Required work » Only lines holding the word "computer" should be copied from the material.

Input »

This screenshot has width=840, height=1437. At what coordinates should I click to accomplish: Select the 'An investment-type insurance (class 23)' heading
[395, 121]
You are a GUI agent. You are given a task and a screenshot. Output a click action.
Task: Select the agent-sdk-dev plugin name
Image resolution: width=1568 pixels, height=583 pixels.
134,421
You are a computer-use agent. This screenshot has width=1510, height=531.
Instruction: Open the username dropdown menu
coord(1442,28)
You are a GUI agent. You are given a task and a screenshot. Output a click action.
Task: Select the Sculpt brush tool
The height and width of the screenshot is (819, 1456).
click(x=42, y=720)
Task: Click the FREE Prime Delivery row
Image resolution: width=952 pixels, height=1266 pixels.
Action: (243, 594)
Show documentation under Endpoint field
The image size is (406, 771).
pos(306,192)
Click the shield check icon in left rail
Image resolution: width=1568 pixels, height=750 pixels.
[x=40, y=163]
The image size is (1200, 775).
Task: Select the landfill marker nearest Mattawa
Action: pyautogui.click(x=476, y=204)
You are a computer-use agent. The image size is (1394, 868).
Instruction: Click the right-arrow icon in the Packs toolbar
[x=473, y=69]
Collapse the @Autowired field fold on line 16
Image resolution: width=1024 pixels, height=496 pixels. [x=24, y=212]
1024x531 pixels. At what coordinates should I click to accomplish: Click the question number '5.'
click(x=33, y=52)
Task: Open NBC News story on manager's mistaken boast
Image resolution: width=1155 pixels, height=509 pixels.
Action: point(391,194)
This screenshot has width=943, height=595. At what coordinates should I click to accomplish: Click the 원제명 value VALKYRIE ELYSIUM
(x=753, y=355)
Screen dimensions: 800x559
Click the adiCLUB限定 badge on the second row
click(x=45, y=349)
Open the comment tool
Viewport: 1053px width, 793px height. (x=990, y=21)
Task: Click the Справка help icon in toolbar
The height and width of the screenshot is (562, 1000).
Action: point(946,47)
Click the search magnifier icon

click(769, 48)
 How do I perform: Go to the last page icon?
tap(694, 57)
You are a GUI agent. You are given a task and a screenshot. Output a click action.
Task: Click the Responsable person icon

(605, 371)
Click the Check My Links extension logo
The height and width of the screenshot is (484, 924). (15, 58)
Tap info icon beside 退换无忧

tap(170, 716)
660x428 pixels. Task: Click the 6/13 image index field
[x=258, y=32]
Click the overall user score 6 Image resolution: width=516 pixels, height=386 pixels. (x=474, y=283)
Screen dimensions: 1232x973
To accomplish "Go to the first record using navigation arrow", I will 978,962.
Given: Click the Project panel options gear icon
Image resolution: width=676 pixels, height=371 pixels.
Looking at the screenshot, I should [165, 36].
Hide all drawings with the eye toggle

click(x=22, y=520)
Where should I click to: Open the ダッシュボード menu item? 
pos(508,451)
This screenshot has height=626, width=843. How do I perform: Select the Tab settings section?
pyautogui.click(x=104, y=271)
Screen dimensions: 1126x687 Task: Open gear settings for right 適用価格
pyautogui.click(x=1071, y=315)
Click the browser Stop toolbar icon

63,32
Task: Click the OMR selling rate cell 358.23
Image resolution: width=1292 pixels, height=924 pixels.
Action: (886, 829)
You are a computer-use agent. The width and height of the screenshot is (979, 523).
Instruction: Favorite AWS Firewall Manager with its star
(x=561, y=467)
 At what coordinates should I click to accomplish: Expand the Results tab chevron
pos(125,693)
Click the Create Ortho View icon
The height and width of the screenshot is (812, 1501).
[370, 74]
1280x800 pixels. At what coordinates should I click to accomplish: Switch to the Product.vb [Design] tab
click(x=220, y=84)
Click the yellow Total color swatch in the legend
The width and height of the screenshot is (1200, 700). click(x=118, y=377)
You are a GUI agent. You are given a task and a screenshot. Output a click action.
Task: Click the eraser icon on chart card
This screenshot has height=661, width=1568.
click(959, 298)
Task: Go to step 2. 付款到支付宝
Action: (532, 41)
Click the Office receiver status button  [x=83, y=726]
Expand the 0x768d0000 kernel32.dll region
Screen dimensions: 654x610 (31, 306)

Written solution »
You are a computer-use agent. This screenshot has width=1510, height=531.
You are a computer-use agent. The image size is (1394, 868).
You are a computer-use agent. The width and height of the screenshot is (979, 523).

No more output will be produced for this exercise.